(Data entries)

►

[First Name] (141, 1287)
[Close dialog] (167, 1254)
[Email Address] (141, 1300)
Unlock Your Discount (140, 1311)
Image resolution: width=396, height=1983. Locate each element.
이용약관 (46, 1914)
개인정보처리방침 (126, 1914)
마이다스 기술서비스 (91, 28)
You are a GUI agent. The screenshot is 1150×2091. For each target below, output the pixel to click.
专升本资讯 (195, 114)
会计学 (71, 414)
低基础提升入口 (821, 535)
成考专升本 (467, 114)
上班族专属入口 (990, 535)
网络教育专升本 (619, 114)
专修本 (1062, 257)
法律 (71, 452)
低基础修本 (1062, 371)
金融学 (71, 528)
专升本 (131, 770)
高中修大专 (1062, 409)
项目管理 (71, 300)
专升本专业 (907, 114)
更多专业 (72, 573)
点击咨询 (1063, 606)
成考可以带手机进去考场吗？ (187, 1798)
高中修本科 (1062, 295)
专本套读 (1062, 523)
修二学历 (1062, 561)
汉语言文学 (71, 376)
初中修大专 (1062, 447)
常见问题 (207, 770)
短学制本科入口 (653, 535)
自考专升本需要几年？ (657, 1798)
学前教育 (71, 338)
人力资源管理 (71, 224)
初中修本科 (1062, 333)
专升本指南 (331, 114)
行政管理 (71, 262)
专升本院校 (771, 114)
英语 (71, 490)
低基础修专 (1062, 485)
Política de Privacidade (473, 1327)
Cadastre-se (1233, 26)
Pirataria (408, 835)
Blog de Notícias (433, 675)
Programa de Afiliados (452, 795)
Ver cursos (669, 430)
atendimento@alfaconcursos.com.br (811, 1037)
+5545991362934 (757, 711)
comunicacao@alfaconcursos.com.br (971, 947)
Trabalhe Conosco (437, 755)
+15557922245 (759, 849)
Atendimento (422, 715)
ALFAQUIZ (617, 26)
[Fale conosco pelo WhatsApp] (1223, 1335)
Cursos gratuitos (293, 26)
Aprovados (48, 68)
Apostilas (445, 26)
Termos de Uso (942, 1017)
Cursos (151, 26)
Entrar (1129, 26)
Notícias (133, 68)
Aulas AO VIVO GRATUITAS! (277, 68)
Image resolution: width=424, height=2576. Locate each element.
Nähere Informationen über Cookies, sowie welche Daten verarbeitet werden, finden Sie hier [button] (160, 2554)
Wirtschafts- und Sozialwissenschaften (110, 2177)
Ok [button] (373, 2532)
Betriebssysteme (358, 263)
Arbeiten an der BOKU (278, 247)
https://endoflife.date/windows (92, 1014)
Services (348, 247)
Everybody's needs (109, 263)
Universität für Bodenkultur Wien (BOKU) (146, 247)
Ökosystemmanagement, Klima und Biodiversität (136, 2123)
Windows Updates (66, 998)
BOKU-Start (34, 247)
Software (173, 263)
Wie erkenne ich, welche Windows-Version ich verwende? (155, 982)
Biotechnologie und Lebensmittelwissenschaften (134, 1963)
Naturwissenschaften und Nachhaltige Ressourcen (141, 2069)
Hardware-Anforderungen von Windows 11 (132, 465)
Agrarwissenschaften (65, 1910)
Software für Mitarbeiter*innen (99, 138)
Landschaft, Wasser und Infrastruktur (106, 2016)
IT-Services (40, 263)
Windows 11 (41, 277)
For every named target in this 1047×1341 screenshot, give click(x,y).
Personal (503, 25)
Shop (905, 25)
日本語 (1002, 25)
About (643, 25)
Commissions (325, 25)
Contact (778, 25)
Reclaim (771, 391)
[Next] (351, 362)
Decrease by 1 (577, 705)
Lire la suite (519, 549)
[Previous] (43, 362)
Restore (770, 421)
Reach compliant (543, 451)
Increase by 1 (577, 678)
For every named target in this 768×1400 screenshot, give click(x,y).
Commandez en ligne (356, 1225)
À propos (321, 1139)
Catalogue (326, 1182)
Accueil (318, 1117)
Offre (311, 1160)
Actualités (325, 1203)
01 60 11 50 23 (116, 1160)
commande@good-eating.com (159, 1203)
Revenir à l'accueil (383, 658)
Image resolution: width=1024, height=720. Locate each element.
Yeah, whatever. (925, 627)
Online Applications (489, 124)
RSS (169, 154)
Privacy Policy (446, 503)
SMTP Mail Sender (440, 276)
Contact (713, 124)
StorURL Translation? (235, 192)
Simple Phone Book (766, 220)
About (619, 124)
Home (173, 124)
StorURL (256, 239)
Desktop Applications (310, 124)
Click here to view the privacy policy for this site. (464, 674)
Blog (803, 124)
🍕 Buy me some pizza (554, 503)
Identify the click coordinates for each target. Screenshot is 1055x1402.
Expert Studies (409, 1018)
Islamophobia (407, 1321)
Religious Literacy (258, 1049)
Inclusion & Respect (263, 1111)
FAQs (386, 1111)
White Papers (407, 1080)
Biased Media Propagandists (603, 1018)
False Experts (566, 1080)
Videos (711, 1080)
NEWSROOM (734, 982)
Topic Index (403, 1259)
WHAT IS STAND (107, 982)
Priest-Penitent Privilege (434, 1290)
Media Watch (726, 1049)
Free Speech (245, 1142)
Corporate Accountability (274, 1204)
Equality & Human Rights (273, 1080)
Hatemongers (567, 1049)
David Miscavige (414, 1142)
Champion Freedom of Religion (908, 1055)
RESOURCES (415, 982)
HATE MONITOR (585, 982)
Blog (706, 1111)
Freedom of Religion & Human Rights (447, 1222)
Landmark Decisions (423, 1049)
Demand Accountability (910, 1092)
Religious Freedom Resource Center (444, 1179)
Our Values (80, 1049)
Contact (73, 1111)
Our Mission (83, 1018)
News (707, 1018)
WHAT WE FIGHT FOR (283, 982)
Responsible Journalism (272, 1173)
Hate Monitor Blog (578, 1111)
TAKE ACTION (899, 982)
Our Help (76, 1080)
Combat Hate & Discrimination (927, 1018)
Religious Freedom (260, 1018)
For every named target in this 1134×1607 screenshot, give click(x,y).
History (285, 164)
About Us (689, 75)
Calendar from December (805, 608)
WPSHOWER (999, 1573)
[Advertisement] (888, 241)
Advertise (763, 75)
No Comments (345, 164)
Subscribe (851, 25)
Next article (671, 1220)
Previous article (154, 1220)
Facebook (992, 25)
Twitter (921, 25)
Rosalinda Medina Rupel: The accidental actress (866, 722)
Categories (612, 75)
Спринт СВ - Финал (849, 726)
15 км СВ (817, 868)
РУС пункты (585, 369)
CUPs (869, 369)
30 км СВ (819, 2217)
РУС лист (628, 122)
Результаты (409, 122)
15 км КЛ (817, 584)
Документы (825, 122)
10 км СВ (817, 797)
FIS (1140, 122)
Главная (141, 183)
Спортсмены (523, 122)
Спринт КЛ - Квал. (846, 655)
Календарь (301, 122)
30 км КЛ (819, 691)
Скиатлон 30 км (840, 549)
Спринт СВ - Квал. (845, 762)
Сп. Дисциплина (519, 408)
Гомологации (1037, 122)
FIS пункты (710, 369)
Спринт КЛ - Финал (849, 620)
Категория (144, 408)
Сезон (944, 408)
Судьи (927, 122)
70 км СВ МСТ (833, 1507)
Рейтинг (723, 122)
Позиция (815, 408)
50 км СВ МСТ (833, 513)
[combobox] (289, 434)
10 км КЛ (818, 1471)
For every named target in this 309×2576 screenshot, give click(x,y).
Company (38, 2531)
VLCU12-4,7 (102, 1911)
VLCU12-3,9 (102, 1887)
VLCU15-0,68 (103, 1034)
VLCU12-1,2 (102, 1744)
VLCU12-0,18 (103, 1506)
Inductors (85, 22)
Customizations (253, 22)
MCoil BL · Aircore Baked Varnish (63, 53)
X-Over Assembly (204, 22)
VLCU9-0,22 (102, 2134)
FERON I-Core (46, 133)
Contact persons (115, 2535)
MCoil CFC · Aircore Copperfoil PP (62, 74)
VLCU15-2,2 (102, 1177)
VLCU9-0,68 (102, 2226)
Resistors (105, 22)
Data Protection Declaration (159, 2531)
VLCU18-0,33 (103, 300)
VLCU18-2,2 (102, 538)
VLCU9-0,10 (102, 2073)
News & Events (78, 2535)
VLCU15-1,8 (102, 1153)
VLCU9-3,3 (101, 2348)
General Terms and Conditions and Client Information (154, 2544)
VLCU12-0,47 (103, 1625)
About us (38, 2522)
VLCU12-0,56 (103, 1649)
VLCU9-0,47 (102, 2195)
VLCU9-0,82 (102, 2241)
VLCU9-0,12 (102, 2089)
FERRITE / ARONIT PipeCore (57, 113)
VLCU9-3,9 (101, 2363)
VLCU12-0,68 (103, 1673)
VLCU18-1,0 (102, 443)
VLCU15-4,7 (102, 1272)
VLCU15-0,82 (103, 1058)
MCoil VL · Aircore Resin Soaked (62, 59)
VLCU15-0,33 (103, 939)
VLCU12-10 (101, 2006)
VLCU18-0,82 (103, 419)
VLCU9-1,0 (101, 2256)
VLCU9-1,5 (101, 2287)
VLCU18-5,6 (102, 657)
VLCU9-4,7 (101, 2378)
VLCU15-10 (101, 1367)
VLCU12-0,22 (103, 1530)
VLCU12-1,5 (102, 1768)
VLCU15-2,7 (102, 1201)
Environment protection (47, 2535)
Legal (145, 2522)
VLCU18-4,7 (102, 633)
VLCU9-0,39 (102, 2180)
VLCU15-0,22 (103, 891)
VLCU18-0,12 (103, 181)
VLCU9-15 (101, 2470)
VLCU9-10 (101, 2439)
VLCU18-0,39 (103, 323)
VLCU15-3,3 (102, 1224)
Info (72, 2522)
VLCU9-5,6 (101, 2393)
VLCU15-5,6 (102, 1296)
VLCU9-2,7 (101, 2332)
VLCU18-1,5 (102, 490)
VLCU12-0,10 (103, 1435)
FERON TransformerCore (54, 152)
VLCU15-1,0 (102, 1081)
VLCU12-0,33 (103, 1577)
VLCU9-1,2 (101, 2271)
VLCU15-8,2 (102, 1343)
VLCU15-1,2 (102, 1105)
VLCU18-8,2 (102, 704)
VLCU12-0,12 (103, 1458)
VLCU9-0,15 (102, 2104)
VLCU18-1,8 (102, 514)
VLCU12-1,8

◄

**GOAL**
Give the lines from the start of the records through the line containing "마이다스 기술서비스 (91, 28)", inclusive, as a numbered list, leaving out any blank lines.

**RESULT BELOW**
1. [First Name] (141, 1287)
2. [Close dialog] (167, 1254)
3. [Email Address] (141, 1300)
4. Unlock Your Discount (140, 1311)
5. Image resolution: width=396, height=1983. Locate each element.
6. 이용약관 (46, 1914)
7. 개인정보처리방침 (126, 1914)
8. 마이다스 기술서비스 (91, 28)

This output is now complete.